KAPASİTE, 2020’DE OLUŞTURULAN REKOR GÜNEŞ VE RÜZGAR GÜCÜ KAPASİTESİNİN 4 KATINA ÇIKMALI
Bu kapsamda IEA’nın 2050’de sıfır emisyon gayesine ulaşılması için global güç kesimine sunduğu 400 unsurluk yol haritasına nazaran, 2030’a kadar güneş gücünde yıllık 630 gigavat, rüzgarda ise 390 gigavat kapasitenin devreye alınması gerekiyor.

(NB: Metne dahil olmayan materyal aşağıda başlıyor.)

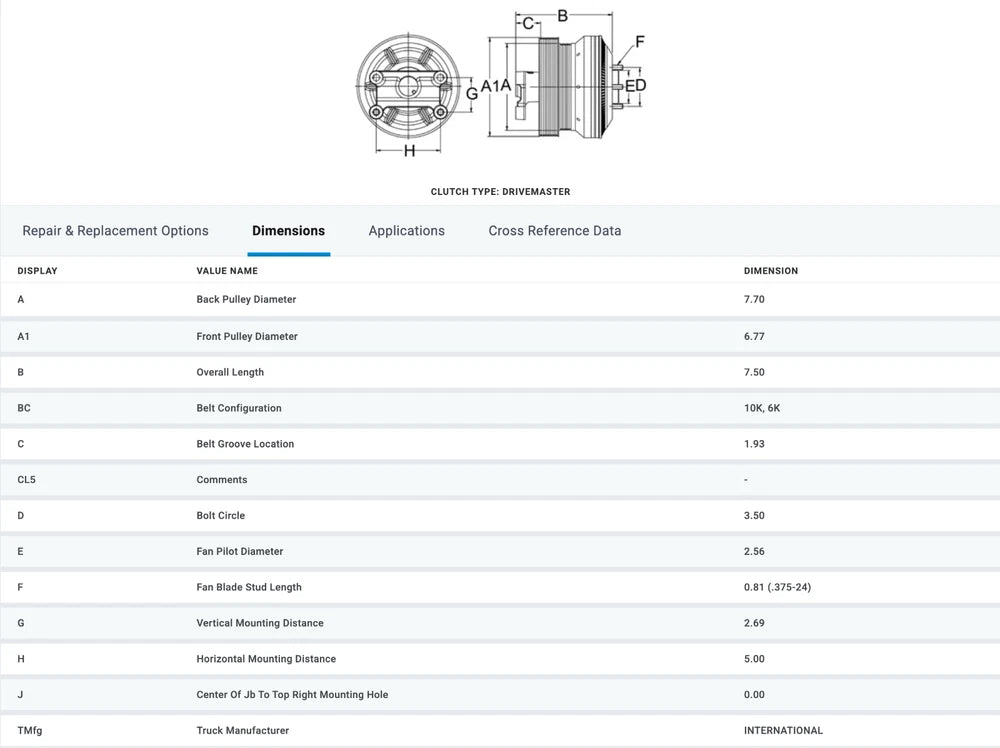The image size is (1000, 748).
Task: Select the Belt Groove Location row label
Action: (245, 444)
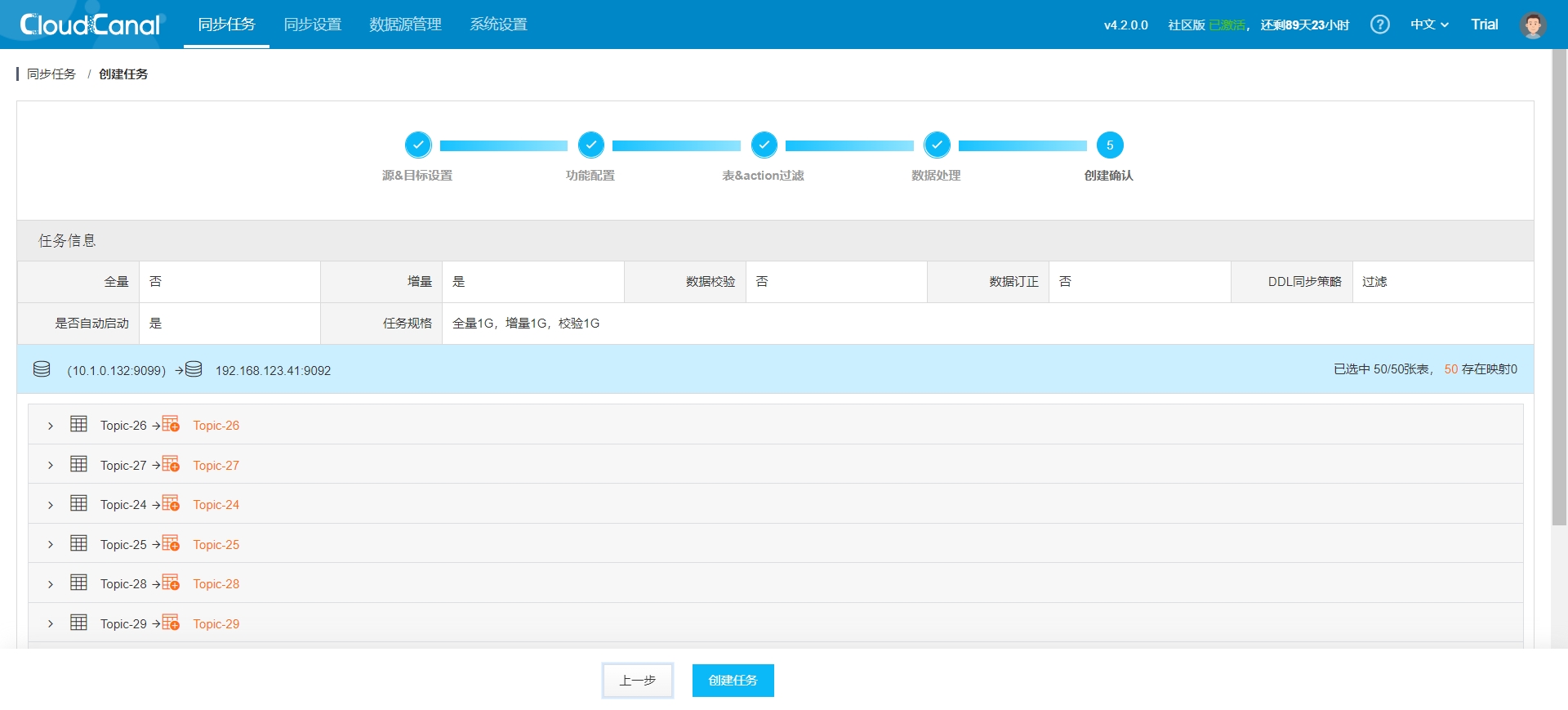Viewport: 1568px width, 710px height.
Task: Click the help question mark icon
Action: [1379, 25]
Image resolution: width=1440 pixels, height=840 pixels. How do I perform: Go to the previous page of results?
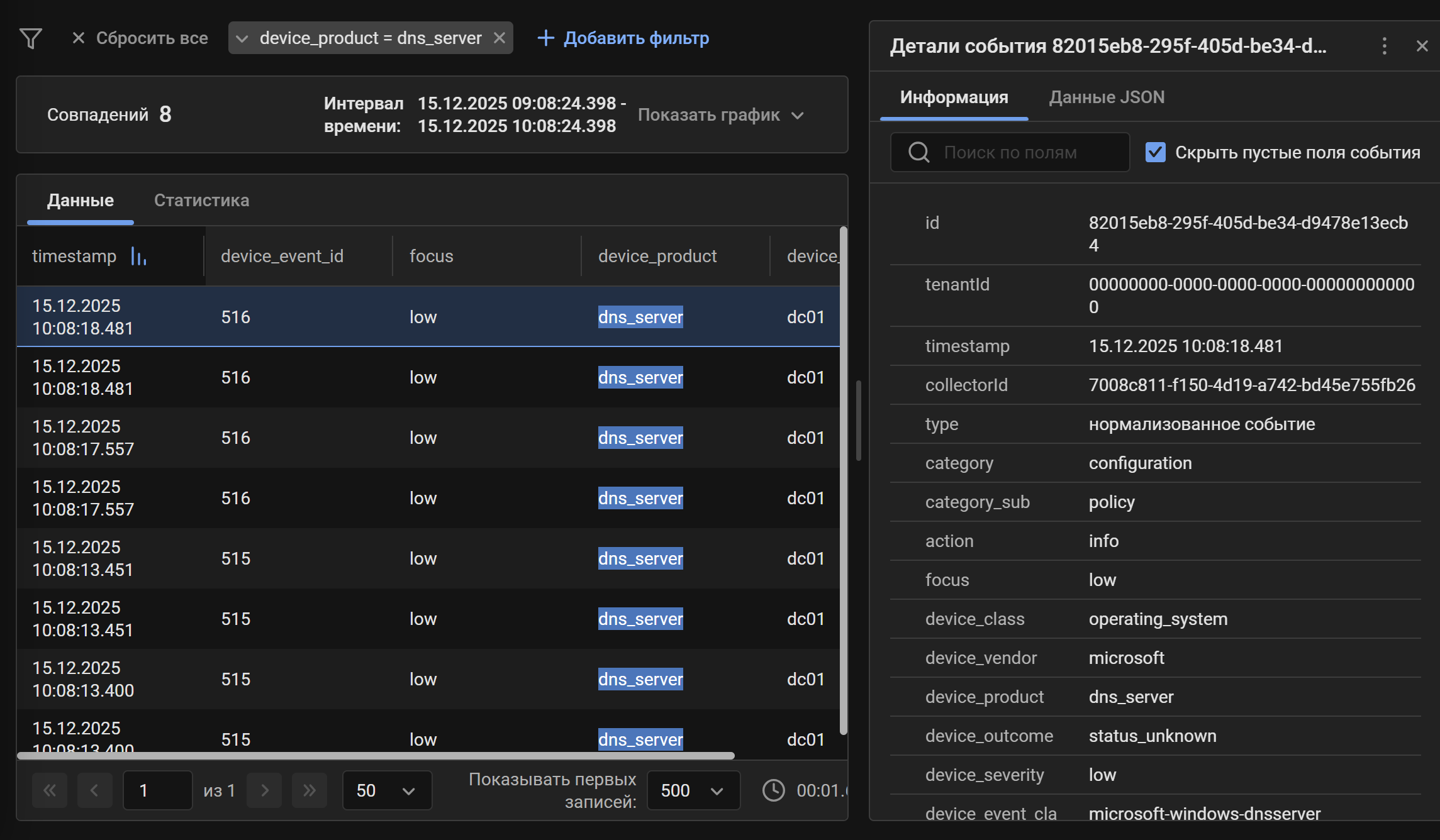(94, 790)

Bu sayılar 2020’de oluşturulan rekor güneş ve rüzgar gücü kapasitesinin 4 katına karşılık geliyor.
YILLIK 5 TRİLYON DOLAR YATIRIMA MUHTAÇLIK VAR
Global güç kesiminde hali hazırda yıllık 2,3 trilyon dolar düzeyinde bulunan toplam yatırımların ise sıfır emisyon gayeleriyle uyumlu bir senaryoda 2030’a kadar yaklaşık 5 trilyon dolara çıkması gerekiyor. Bu yatırımın global ekonomik büyümeye katkısının yıllık yüzde 0,4 olacağı hesaplanıyor.
PAK GÜÇ TEKNOLOJİLERİ EMİSYONLARIN DÜŞÜRÜLMESİNDE BELİRLEYİCİ OLACAK
IEA’nın yol haritasında, 2050’de kömür talebi bugünkü düzeyine nazaran yüzde 90 azalırken, petrol talebinde yüzde 75 ve gaz talebinde ise yüzde 55 düşüş bekleniyor. Mevcut durumda, prototip basamağında olan teknolojilerle 2050’de emisyonların yarısının azaltılabileceği öngörülürken, gelişmiş batarya teknolojileri, hidrojen için elektrolizörler ve ileri pak güç teknolojilerine hükümetlerin daha fazla dayanak vermesi gerekiyor.